Title washing only occurred prior to 1948 where the land was “unseated,” meaning undeveloped and lacking surface improvements. If you’re unsure as to whether land was seated or unseated, every county in Pennsylvania except Philadelphia and Allegheny maintained land books which will show the land’s historical tax status. There must have been a mineral severance prior to the tax sale where the mineral estate owner did not give notice to the county commissioners or the tax board. Whether the mineral estate owner gave notice can be difficult to nail down with certainty, but if historical tax records indicate that the minerals had been separately assessed, this is evidence that the tax board was notified of the mineral interest.1 Finally, title washing only occurred when the tax sale deed conveyed the entire property, and did not specify that only the minerals or surface were being conveyed.

Why did title washing happen?

Title washing was invented by the Pennsylvania General Assembly and codified in 1806 as a way to ensure that property owners paid their taxes, placing the burden of notifying the tax department of their interests on property owners under threat of forfeiting their ownership interests.

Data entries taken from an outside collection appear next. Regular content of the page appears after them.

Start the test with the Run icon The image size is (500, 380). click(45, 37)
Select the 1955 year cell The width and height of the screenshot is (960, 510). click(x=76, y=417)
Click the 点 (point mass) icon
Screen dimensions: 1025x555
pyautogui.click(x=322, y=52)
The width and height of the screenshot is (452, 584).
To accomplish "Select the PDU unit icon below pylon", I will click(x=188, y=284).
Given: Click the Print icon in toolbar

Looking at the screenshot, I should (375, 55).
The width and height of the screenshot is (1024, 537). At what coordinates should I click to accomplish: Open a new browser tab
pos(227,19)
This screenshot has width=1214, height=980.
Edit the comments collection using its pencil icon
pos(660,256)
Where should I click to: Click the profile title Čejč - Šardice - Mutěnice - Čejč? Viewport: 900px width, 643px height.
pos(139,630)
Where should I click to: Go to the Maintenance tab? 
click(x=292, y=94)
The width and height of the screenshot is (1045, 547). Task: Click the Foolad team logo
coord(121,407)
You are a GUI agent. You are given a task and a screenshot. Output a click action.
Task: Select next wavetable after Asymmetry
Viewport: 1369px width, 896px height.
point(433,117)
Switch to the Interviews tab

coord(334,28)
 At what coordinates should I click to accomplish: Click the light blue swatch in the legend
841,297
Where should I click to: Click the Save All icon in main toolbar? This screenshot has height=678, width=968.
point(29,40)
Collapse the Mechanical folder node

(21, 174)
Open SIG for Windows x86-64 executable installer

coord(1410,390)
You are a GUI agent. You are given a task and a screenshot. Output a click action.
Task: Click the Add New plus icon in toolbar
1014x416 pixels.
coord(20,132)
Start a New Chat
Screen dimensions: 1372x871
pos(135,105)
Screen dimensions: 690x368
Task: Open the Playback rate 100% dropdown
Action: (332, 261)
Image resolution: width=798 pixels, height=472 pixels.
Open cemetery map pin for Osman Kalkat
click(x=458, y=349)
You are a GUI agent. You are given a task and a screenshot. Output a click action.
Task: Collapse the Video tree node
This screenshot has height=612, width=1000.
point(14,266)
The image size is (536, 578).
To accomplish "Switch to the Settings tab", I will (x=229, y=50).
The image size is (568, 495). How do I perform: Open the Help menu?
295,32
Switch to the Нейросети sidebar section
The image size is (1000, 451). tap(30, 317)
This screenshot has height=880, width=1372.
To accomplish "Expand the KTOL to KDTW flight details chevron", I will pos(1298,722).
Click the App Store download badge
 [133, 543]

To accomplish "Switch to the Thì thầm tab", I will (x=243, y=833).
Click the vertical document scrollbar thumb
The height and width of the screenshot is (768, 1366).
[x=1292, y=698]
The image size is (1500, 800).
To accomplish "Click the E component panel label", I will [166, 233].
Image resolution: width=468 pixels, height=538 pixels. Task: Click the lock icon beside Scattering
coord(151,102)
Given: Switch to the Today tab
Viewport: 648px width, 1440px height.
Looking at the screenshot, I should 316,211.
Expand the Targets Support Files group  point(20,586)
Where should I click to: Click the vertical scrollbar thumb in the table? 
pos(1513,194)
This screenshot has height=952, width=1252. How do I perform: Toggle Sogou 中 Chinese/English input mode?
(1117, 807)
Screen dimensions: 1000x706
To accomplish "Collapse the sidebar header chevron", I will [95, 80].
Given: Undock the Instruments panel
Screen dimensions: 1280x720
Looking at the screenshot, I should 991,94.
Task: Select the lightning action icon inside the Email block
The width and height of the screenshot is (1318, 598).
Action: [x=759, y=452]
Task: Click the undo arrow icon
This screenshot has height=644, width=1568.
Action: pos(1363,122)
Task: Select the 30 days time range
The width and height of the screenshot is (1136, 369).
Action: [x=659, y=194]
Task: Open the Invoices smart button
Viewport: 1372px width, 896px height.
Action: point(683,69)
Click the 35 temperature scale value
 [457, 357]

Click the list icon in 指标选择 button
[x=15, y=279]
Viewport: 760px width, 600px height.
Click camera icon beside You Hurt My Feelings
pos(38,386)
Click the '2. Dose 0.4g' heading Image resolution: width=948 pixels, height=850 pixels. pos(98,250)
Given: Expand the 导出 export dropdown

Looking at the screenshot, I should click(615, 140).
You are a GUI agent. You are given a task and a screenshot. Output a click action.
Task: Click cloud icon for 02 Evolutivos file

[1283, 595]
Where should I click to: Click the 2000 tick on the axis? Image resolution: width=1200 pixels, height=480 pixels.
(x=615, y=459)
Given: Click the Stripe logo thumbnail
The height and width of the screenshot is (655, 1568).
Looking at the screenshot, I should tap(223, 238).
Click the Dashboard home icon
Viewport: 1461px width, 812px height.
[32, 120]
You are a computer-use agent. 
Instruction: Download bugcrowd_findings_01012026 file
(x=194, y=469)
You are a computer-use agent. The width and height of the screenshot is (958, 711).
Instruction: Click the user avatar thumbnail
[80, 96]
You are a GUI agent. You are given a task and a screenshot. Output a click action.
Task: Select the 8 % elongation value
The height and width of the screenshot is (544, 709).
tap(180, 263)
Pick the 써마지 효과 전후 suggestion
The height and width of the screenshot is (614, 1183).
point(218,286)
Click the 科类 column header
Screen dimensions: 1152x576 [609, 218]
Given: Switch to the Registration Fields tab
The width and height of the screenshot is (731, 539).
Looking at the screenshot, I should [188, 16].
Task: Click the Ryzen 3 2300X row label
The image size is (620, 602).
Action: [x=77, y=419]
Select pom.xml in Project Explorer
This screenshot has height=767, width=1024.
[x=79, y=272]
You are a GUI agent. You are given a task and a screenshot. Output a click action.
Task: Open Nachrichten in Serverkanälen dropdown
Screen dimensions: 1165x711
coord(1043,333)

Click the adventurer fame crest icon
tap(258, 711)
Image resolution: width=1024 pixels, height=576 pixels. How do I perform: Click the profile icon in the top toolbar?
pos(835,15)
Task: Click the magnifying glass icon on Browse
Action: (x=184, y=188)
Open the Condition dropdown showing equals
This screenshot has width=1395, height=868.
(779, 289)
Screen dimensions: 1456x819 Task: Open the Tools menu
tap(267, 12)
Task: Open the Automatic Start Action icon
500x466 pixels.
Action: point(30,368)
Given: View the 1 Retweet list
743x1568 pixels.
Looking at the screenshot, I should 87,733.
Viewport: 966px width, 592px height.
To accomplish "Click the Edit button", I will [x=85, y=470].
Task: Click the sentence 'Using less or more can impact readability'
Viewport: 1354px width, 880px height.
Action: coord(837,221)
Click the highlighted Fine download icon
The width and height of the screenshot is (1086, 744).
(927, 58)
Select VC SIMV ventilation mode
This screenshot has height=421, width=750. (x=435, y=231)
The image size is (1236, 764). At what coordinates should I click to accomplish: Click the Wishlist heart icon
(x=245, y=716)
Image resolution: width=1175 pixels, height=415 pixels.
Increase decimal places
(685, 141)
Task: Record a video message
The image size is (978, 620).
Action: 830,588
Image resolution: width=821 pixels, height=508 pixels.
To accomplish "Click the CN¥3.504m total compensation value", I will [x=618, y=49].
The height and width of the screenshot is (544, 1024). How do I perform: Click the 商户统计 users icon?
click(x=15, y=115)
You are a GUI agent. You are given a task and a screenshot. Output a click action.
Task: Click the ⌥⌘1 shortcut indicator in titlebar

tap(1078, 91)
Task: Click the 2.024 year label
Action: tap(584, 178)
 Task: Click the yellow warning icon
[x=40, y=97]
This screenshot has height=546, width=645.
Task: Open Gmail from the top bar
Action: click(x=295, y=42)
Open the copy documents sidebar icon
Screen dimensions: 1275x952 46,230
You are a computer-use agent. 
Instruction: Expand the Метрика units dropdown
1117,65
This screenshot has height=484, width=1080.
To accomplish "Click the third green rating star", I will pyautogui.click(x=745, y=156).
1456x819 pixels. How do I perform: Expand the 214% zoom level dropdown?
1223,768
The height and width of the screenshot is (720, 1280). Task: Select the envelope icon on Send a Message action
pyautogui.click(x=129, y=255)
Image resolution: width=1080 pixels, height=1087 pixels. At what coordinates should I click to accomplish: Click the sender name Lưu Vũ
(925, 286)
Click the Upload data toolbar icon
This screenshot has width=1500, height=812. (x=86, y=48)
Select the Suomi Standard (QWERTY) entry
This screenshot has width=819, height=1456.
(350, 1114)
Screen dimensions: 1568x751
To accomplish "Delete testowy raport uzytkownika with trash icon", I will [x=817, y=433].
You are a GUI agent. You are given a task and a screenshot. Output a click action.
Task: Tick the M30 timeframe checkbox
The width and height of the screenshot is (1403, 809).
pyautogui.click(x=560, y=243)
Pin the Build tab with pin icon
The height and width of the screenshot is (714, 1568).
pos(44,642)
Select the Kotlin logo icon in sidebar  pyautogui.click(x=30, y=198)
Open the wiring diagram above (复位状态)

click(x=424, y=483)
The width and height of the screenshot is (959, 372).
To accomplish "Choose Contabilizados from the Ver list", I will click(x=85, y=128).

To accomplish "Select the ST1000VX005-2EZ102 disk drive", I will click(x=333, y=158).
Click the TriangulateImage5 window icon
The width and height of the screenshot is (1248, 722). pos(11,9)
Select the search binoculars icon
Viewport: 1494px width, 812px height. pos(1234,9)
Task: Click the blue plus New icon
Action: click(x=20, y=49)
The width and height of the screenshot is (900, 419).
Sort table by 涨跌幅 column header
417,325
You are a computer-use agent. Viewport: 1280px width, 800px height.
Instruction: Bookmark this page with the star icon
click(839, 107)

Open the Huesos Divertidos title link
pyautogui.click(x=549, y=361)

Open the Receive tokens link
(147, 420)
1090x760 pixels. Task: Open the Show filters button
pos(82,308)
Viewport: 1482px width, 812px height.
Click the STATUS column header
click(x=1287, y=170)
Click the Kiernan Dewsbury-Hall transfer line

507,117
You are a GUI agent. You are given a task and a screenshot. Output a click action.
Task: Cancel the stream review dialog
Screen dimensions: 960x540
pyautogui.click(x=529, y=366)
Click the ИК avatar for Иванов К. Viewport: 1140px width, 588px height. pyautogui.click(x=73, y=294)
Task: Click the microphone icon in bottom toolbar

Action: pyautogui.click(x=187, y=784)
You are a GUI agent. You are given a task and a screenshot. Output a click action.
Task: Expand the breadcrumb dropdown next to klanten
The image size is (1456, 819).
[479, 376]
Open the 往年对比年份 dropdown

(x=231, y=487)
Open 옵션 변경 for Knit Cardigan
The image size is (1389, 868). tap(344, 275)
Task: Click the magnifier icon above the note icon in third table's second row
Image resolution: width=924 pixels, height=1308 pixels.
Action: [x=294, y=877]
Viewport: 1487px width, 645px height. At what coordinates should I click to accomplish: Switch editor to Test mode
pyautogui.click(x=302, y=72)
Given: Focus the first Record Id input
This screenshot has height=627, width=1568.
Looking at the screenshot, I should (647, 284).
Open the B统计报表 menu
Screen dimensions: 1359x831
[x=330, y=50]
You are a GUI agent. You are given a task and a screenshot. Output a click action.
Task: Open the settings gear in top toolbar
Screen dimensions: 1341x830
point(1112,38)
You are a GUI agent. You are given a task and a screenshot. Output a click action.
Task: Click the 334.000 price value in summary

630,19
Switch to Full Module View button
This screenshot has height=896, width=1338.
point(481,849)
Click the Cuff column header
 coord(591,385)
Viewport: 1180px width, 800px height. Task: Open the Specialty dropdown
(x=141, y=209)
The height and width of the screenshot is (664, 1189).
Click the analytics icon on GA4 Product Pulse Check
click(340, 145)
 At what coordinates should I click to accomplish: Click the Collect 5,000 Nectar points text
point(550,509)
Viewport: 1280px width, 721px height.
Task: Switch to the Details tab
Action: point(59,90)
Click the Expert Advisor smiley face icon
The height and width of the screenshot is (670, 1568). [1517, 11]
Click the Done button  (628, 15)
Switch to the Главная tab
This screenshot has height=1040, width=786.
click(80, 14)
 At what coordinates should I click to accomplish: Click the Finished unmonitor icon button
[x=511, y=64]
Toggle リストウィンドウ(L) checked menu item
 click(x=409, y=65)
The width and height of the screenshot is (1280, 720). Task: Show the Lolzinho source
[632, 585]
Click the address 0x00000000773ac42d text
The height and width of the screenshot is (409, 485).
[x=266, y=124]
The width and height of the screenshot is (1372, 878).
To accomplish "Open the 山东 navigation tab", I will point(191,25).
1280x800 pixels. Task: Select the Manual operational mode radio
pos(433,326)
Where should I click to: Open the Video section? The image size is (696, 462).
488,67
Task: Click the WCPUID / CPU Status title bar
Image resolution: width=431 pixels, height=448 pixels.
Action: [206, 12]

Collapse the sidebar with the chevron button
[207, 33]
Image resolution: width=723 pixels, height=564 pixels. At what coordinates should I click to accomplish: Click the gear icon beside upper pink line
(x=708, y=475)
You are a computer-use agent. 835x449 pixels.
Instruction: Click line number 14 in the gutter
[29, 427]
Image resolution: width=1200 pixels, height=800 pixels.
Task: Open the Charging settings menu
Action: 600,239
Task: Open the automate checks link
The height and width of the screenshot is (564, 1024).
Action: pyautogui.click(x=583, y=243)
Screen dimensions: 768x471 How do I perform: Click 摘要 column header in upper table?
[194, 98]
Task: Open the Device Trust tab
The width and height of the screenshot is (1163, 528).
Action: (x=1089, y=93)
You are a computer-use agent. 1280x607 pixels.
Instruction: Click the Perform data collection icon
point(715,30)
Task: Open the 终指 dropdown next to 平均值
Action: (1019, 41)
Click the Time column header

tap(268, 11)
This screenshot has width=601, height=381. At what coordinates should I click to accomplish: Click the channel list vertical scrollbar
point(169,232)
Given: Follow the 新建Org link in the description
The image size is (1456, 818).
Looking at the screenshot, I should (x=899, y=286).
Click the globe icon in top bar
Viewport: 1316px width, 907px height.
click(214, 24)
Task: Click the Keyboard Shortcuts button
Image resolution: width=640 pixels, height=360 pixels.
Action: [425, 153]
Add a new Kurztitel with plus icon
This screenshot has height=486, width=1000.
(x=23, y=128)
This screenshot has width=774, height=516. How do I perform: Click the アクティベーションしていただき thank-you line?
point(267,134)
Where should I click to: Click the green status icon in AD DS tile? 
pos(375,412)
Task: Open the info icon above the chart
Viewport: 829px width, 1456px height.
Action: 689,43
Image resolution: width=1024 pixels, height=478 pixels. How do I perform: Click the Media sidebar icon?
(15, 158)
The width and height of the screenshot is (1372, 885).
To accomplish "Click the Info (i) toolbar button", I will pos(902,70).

In 1806, when most of northern and western Pennsylvania were sparsely populated, county governments lacked the resources to proactively ascertain the ownership of every parcel of land. However, by the early 20th century, the policy was obsolete.

Title washing was also ripe for abuse. Throughout the late 19th and early 20th centuries, the tanning and timber industries owned vast amounts of land in northern and western Pennsylvania, and frequently used the procedure to avoid paying taxes indefinitely. At some point, an enterprising individual figured out that their company could avoid paying taxes, allow their lands to be sold at a tax sale, direct a “straw purchaser” to buy the lands and avoid recording the deed for two years thus allowing the taxes expire, then sell the land back to the original owner tax free, while at the same time acquiring any severed mineral rights. In fact, a title examiner should be suspicious that title washing may have occurred any time that frequent offenders such as Central Pennsylvania Lumber Company, Elk Tanning Company, Union Tanning Company, Keta Realty Company, Astra Oil and Gas Company, Thomas Proctor and G. W. Childs, appear in the chain of title. 

Circumstances where title washing may have occurred are less obvious than many title issues – most of the time there will be no document in the chain of title mentioning title washing. However, paying attention to the parties and the circumstances surrounding a pre-1948 tax sale, and making sure that you have the necessary documentation, can go a long way to ensure that your title examination is accurate. 


1. Mineral interests could be taxed separately prior to the 2002 decision of the Pennsylvania Supreme Court in Independent Oil & Gas Association v. Board of Assessment Appeals of Fayette County, 527 Pa. 240, 814 A.2d 180 (2002).